Para Gould (1999, p. 210), “a importância do ensaio de Engels está não nas suas conclusões substanciais, mas sim na sua aguçada análise política do motivo pelo qual a ciência ocidental se achava tão apegada à asserção a priori da primazia cerebral”. O argumento de Gould resgata a importância da posição de Engels de crítica à separação entre a mão e a cabeça, a prática e a abstração, tanto na sociedade como nas ciências. Concordamos com Gould, ao trazer para nossos dias tais polêmicas, mas entendemos que a obra de Engels não se limita apenas a um caráter analítico: seu exemplo é de prática política, procurando combater, no terreno da luta de classes, a compreensão de superioridade do cérebro, que relega ao trabalho com as mãos um papel menor, numa sociedade onde o poder está concentrado nas mãos de uma elite “pensante”.

• **TRECHOS DOS DADOS**
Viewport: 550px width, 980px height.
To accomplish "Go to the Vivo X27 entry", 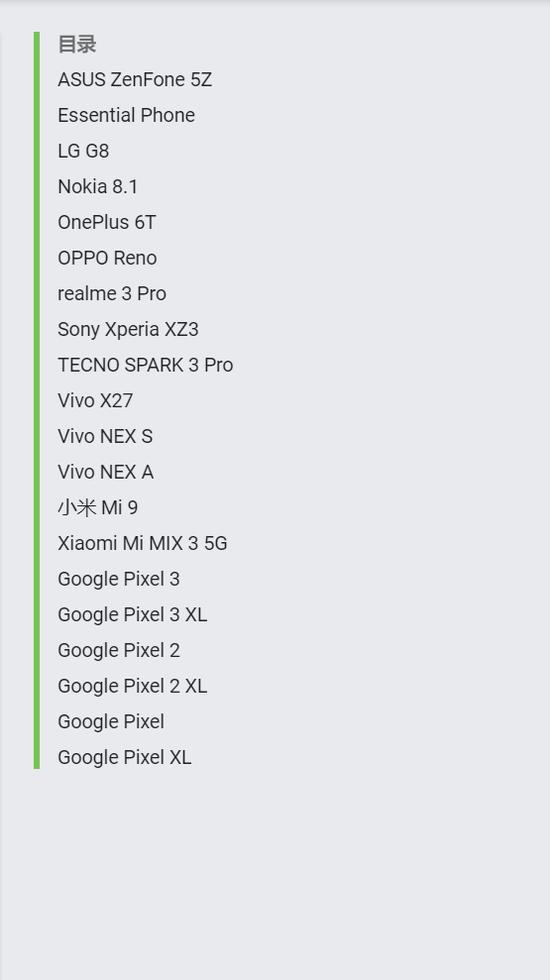I will (95, 401).
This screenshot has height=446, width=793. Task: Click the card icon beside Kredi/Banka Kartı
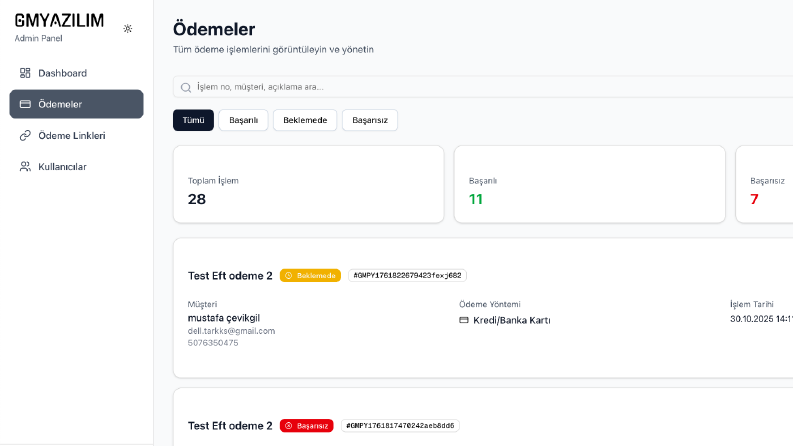(464, 320)
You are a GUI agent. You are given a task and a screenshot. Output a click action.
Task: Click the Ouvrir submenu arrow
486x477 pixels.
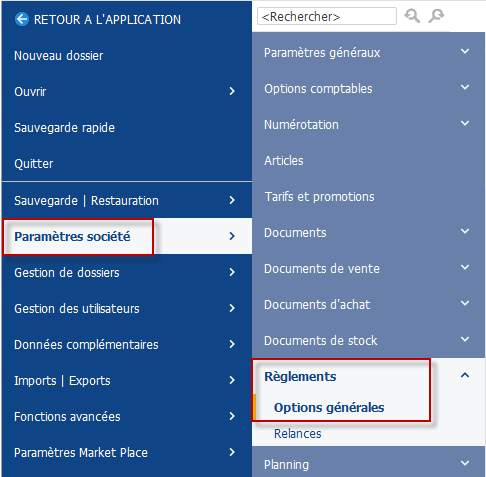click(232, 91)
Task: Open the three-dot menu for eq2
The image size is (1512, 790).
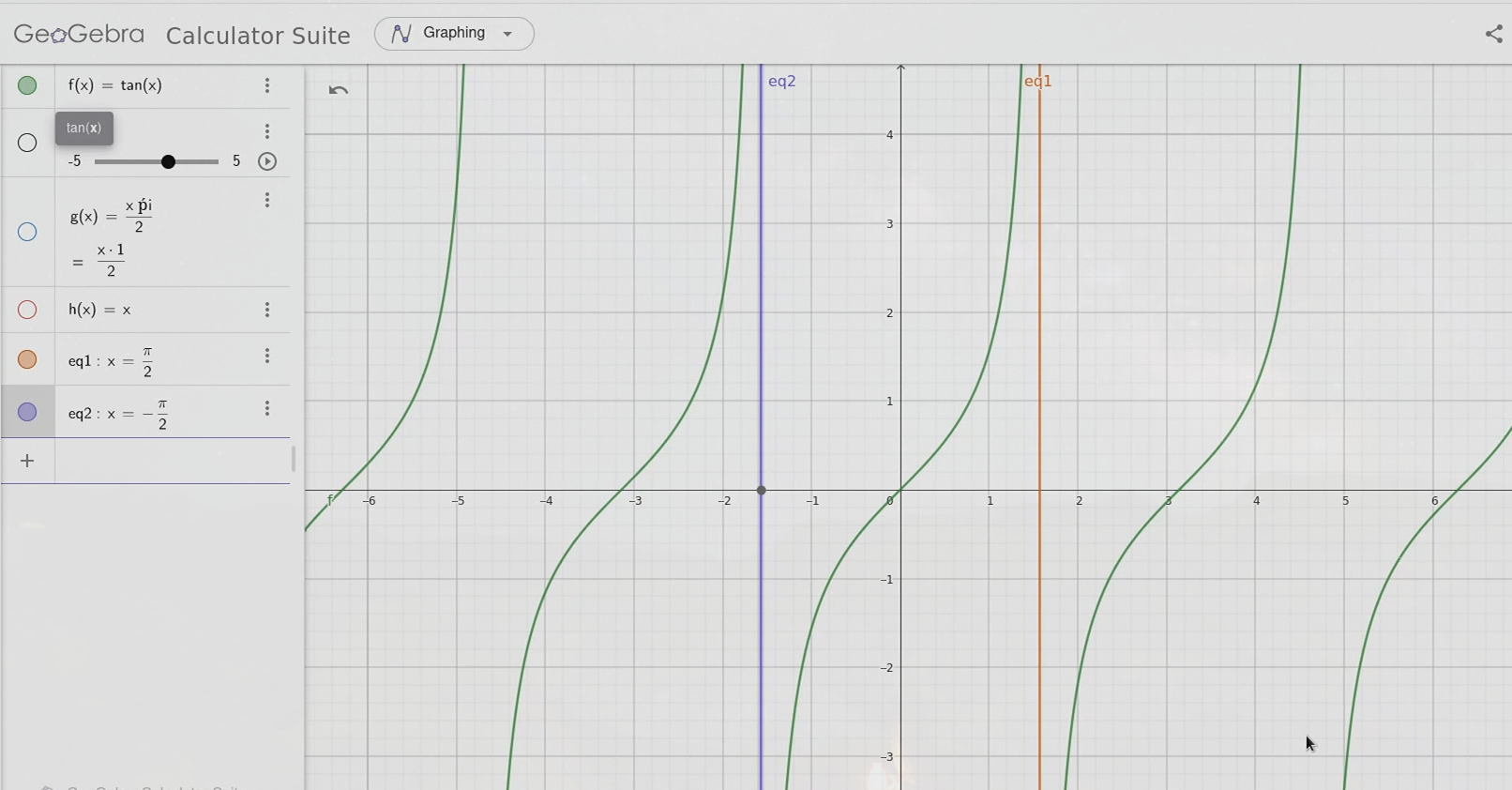Action: point(267,409)
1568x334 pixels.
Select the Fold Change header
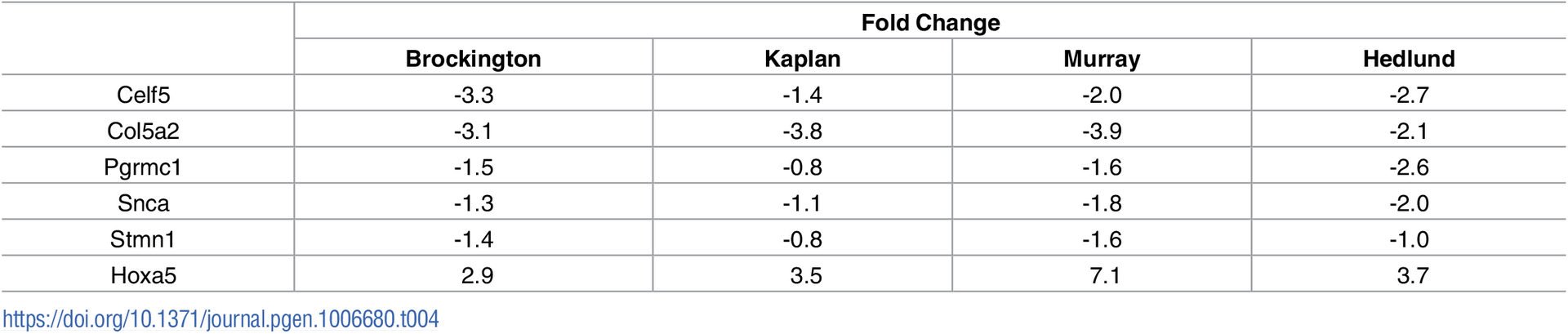point(930,23)
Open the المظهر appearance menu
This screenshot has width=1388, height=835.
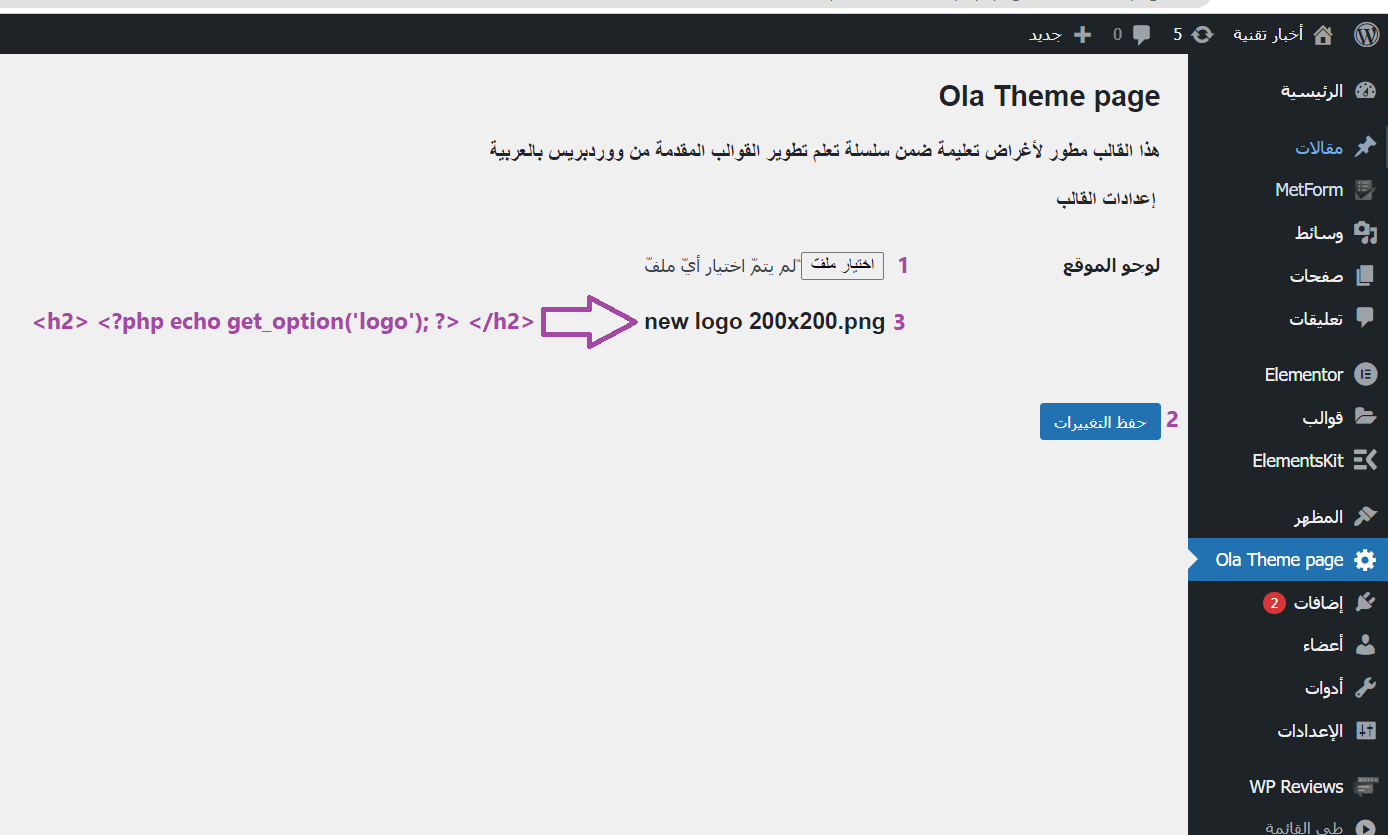click(x=1288, y=517)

• **OBJETIVO DA TAREFA**
Dê a continuação do trecho sobre a leitura que Gould faz do ensaio de Engels, começando logo após a última frase.

• **PROBLEMA RESOLVIDO**
O trabalho hoje

Entendemos que é preciso, no âmbito das ciências humanas, restabelecer a centralidade da categoria trabalho para entender a vida humana, retomando a compreensão do trabalho como ação que “produz a natureza humana na mesma medida em que a delimita e a diferencia da natureza puramente animal, através de uma apropriação específica do próprio mundo natural” (COGGIOLA, 2002, p. 183). Se ainda hoje precisamos, como Gould na década de 1970, resgatar Engels e trazer à tona tal polêmica, é sintoma de que, em essência, pouca coisa mudou desde o século XIX.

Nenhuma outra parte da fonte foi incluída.